> [How to complete this task]
Note how many lines in the entries contain the string "will", then give that number and nothing else.

========

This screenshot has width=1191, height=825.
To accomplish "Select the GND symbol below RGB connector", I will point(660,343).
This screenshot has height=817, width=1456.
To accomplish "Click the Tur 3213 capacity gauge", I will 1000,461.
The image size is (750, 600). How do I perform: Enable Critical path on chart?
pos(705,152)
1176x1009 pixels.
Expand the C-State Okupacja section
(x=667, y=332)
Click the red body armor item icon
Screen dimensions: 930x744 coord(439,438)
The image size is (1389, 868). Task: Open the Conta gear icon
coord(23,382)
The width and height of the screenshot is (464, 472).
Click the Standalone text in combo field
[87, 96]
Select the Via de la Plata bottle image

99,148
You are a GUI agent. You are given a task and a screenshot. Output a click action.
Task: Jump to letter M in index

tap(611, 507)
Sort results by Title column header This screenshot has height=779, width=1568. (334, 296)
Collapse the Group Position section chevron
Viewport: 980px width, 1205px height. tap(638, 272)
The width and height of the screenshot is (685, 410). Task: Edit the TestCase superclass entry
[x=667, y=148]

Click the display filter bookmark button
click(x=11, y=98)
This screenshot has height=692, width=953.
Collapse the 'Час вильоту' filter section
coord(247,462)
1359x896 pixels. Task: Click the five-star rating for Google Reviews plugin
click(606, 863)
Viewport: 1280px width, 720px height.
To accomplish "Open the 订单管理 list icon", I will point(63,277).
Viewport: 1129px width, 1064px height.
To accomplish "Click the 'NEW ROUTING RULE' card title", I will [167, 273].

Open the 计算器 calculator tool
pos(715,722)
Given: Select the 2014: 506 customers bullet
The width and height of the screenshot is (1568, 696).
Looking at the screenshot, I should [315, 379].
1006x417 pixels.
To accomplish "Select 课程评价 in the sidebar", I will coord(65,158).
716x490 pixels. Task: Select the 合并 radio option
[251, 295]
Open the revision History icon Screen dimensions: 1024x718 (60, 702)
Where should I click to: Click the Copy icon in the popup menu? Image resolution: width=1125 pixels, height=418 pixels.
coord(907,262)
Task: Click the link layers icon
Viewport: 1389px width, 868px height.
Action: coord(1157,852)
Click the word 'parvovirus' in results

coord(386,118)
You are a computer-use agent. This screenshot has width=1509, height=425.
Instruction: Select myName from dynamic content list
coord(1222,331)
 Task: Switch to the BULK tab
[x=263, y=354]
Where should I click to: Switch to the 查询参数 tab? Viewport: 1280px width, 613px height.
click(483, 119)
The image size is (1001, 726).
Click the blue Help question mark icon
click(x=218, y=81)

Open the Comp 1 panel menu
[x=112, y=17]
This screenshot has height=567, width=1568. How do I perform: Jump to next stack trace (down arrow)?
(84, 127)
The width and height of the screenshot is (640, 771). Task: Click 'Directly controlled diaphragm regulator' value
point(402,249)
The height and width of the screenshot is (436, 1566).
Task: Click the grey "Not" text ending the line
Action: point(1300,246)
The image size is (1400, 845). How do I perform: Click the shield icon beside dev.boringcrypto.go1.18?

========

> [Final answer]
5